On Sep 17, 2009, at 12:36 AM, Aleksander Stensby wrote:
Hi all,
I've been following the development of Mahout for quite a while now
and
figured it was time for me to get my hands dirty:)
I've gone through the examples and Grant's excellent IBM article
(great work
on that Grant!).
Thanks!
So, now I'm at the point where I want to figure out where I go next.
Specifically, I'm a bit fuzzed about common practices when it comes to
utilizing Mahout in my own applications...
Case scenario:
I have my own project, add the dependencies to Mahout (through
maven), and
make my own little kMeans test class.
I guess my question is a bit stupid, but how would you go about
using Mahout
out of the box?
Ideally (or maybe not?), I figured that I could just take care of
providing
the Vectors -> push it into mahout and run the kMeans clustering...
But when I started looking at the kMeans clustering example, I
notice that
there is actually a lot of implementation in the example itself...
Is it
really necessary for me to implement all of those methods in every
project
where I want to do kMeans? Can't they be reused? The methods I talk
about
are for instance:
static List<Canopy> populateCanopies(DistanceMeasure measure,
List<Vector>
points, double t1, double t2)
Yeah, this one is a bit weird here.
private static void referenceKmeans(List<Vector> points,
List<List<Cluster>> clusters, DistanceMeasure measure, int maxIter)

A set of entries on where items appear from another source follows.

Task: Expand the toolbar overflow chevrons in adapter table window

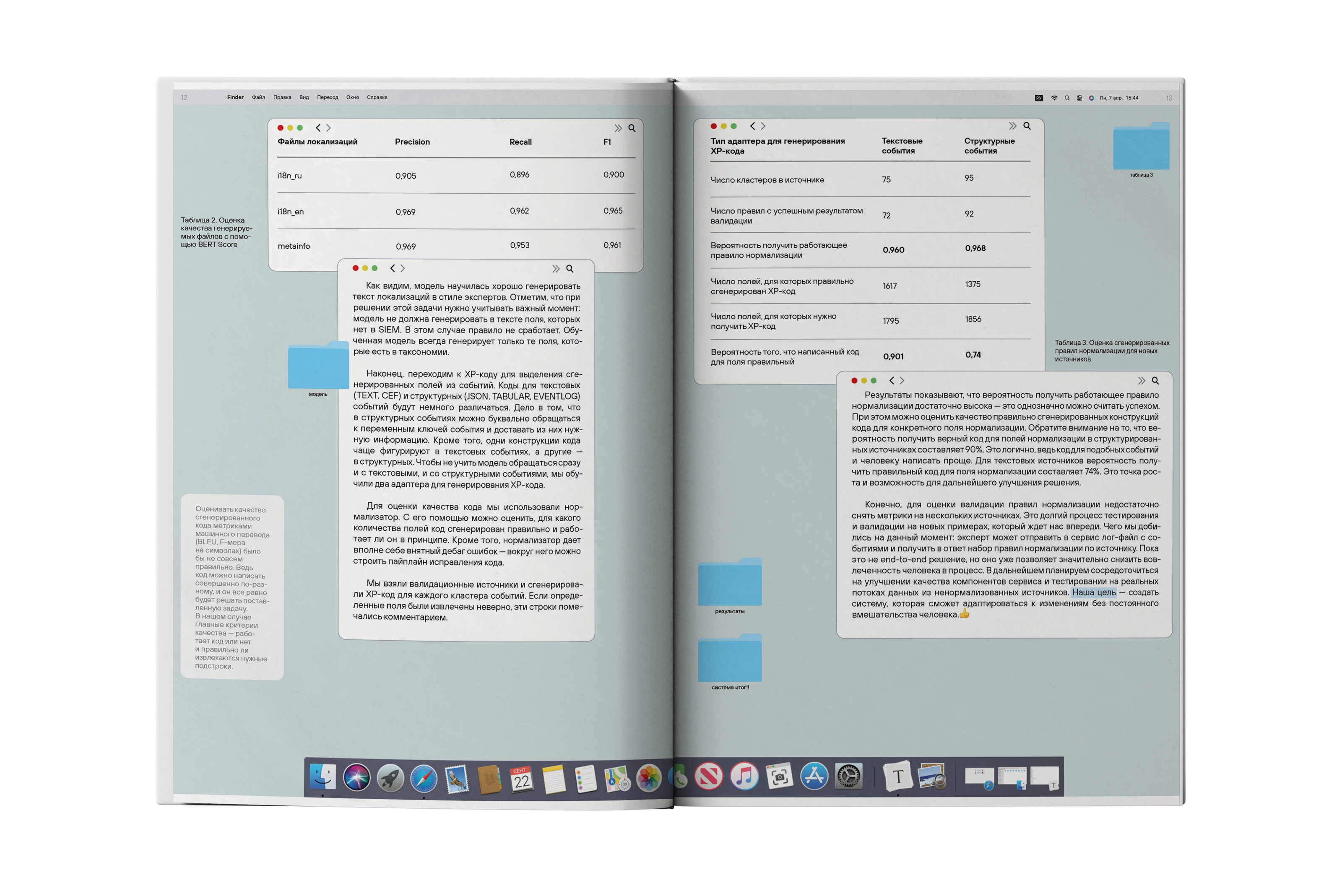Action: pyautogui.click(x=1012, y=126)
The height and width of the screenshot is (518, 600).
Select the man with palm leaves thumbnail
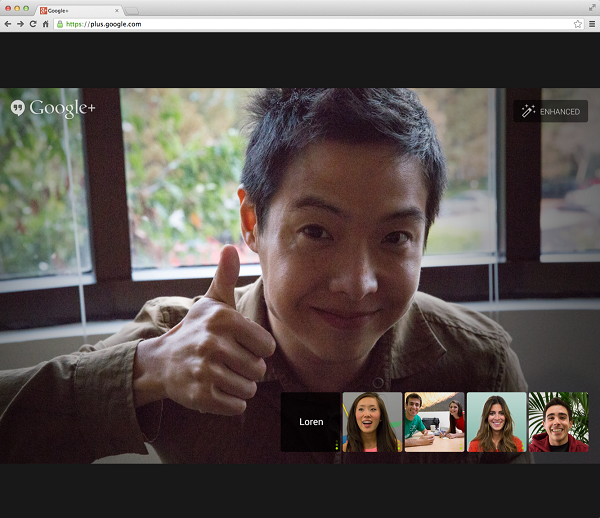(558, 422)
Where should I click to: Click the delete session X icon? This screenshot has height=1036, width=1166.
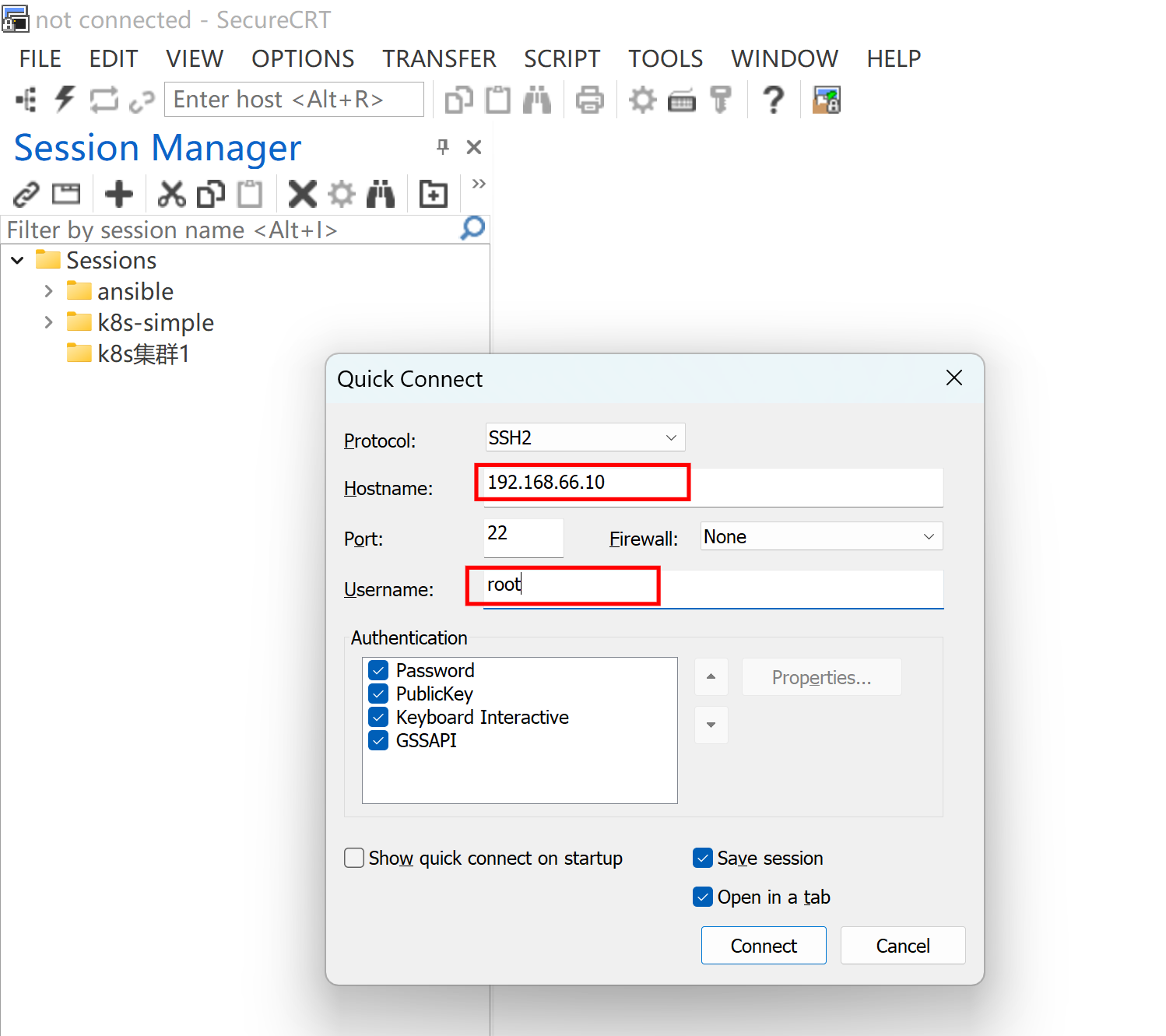click(x=302, y=194)
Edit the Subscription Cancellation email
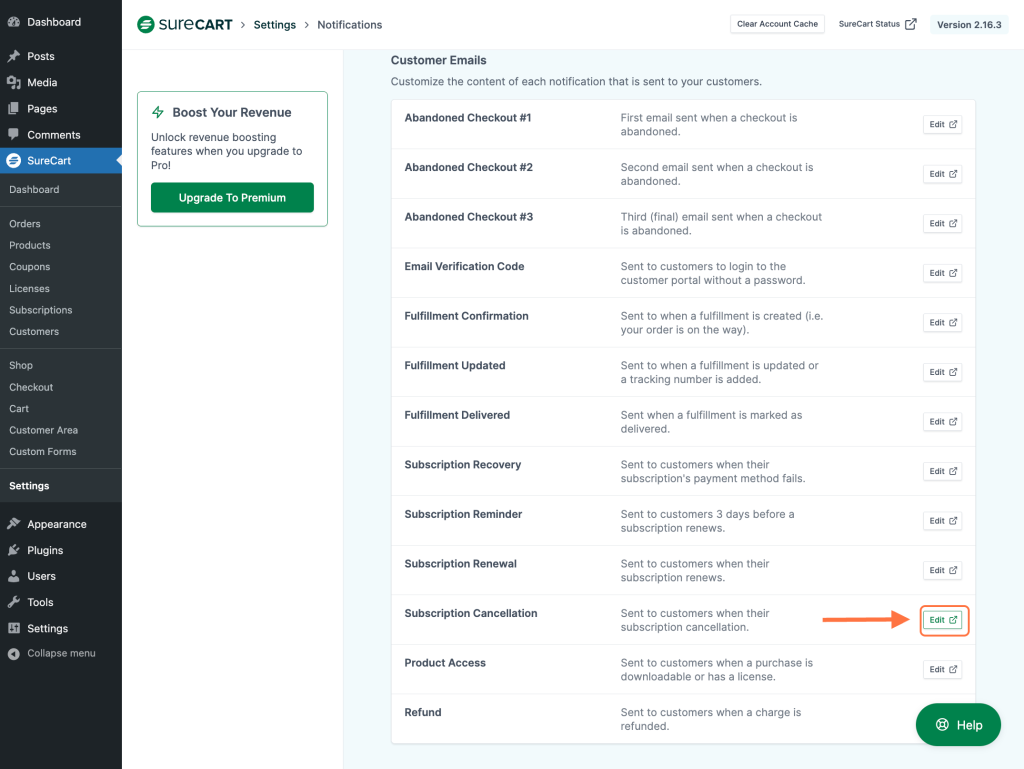 [x=942, y=620]
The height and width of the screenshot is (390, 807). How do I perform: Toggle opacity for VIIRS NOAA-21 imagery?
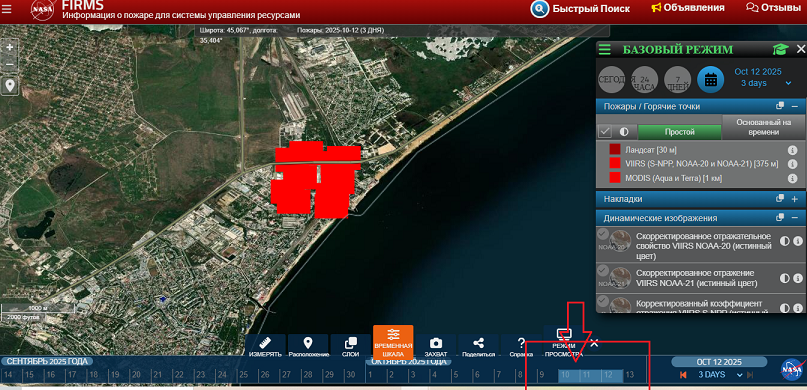coord(785,278)
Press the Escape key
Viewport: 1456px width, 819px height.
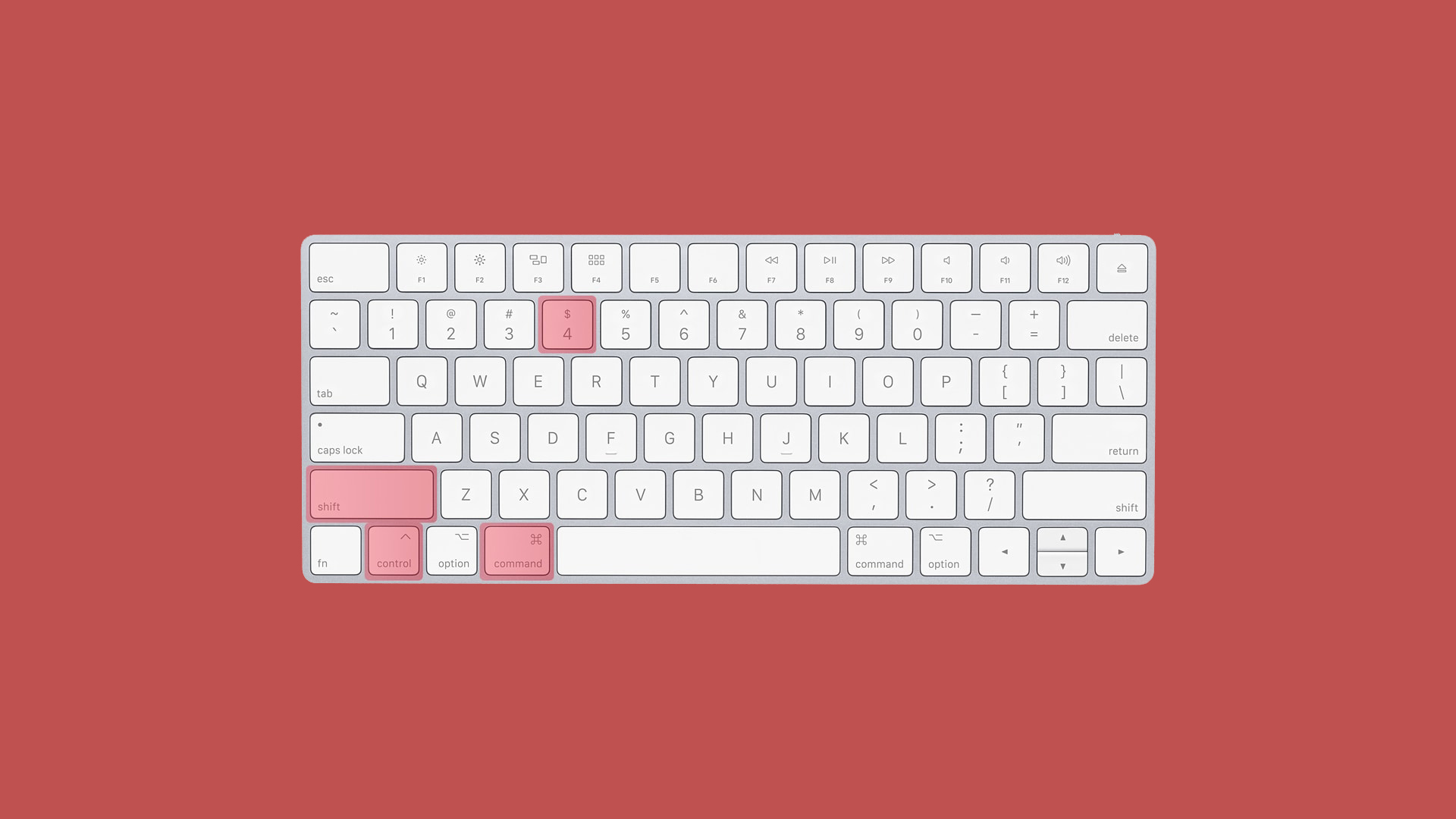pyautogui.click(x=349, y=267)
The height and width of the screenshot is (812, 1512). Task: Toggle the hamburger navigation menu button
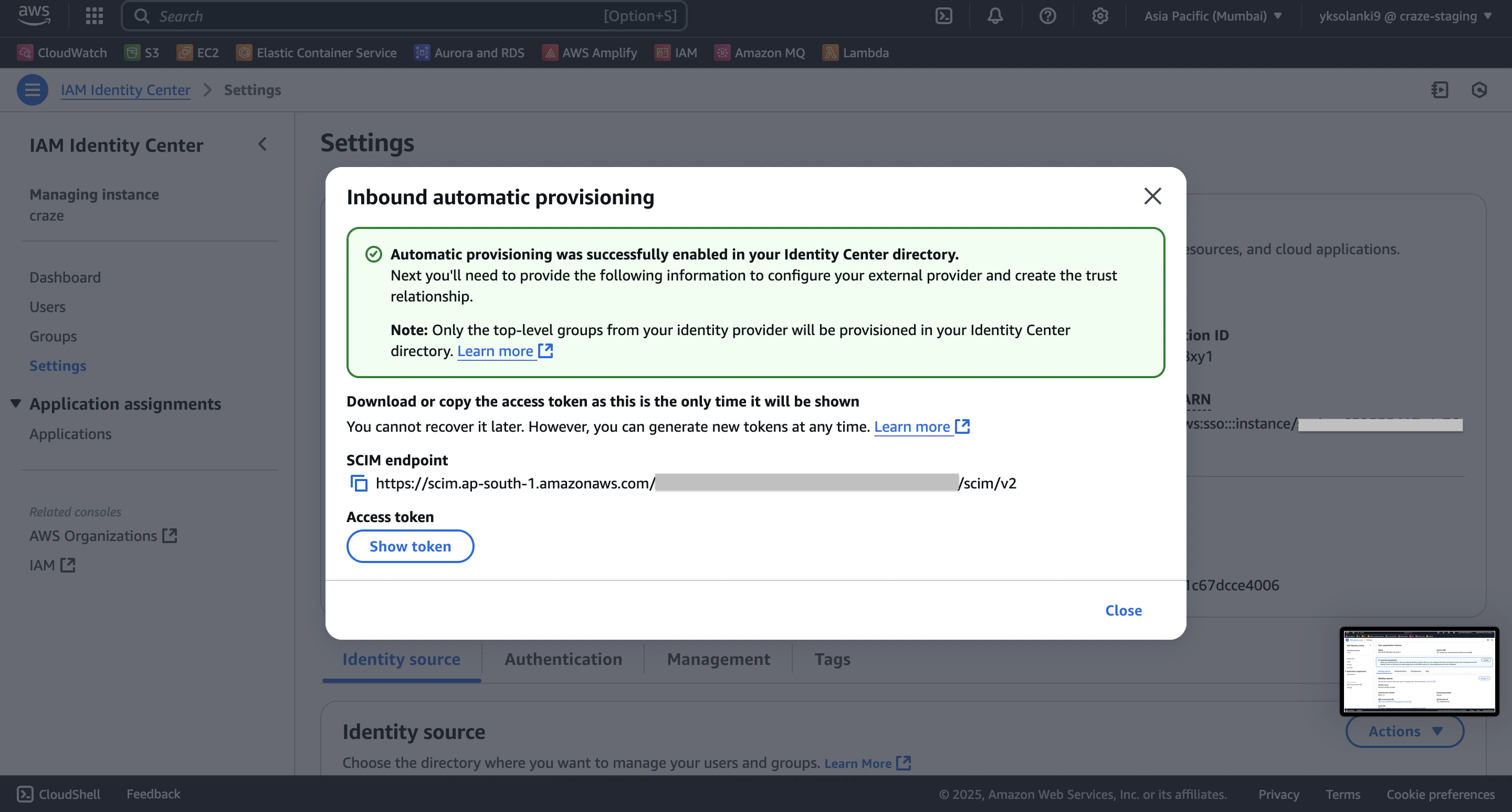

I think that is for testing purposes, but don't have the code up at
the mo'.
private static boolean iterateReference(List<Vector> points,
List<Cluster>
clusters, DistanceMeasure measure)
In my narrow minded head I would think that input would be the
List<Vector>
and that the output would be List<List<Cluster> of some general kMeans
method that did all the internals for me... Or am I missing
something? Or do
I have to use the KMeansDriver.runJob and read input from serialized
vectors
files?
I think the piece that is missing is these algs. are designed to scale
and use Hadoop. Imagine passing around 5+ million dense vectors of
with large cardinality.